I am often asked how I created the maps. I get emailed that question at least once a month. So, rather than send out the same email over and over, I'm writing this page up to answer this most frequent question.
The short answer is that I built it in Adobe Photoshop. Photoshop is an image editing program from Adobe Corporation, www.adobe.com. Photoshop is a professional level program. It's very expensive and very powerful. And it's not designed for building maps. But it's so robust, you can create just about any kind of graphic in it.
Well, I use Photoshop every day and have been using it for almost 10 years. I'm an expert at Photoshop. So that's why I chose it. It was just a matter of being very familiar with the software. Also, I did NOT want my maps to look like that had been created by Campaign Cartographer or some other vector based graphics program. I wanted to be able to blend the colors, shape the map and soften the edges. Something that just isn't possible with Campaign Cartographer (as far as I know).

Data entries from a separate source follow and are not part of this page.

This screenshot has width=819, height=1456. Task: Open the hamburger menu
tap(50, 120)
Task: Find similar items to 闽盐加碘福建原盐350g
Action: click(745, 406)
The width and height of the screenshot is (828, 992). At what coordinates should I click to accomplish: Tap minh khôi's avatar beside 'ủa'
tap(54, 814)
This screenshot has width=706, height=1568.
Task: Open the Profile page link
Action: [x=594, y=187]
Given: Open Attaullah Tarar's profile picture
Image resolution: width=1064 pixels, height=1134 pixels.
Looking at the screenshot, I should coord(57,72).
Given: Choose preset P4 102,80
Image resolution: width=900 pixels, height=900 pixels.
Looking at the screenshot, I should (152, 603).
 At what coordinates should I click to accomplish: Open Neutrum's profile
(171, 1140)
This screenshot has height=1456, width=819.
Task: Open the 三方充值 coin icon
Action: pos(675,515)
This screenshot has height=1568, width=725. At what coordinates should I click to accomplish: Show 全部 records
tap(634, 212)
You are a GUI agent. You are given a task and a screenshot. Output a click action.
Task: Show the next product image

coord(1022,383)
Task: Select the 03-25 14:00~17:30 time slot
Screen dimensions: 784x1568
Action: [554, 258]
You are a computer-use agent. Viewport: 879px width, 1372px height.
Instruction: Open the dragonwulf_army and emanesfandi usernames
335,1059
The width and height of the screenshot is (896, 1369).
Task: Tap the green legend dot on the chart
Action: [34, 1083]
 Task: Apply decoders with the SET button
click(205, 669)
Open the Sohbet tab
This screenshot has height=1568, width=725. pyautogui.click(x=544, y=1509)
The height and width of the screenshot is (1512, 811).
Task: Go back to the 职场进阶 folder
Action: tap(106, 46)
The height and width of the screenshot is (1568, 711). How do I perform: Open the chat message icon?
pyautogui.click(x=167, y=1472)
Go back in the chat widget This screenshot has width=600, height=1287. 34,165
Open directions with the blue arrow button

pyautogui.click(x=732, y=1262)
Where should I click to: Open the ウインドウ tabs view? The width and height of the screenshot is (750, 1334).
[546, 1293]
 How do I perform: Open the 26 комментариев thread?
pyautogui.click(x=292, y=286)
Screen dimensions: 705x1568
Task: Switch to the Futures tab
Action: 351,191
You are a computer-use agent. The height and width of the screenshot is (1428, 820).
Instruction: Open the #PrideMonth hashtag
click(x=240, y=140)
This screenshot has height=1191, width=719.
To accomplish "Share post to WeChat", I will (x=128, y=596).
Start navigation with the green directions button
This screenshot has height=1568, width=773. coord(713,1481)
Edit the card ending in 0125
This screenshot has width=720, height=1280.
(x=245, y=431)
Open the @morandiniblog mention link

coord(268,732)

What follows below is an overview of the steps I used to create my map in Photoshop. If you don't have Photoshop or if you don't know how to use it, then you won't be able to recreate the same style. Although it's possible that you could get the same results from another image editing program (as long as that image editing program supports both layers and layer blending).
I would like to point out that there are DOZENS of photo editing programs on the market. You often get low end cheap image editing programs with scanners and digital cameras. Those image editing programs WILL NOT WORK. Those are cheap, consumer level programs that lack advanced features. Only a full featured professional image editing program like Photoshop or Paint Shop Pro will have the necessary special features to do most of the tricks listed below.
Photoshop supports layers and transparency. You can have as many layers as you like overlapping each other to create a composite image. Essentially, I started with a hand drawn map. Scanned it into the computer (in several sections, the original hand drawn map was quite large). I then assembled that into one large Photoshop document.
I put the original map image on the bottom layer and then added additional blank layers on top of that. I filled the layers above the base layer with color. There were a total of about 15 layers or so. There were 3 layers for the ocean (I needed different shades of blue to denote depth). There were a couple of layers of grass color. And then there were a number of separate layers for special items. I had a Mountain layer, a River layer, a Desert Layer, a Hills layer, etc.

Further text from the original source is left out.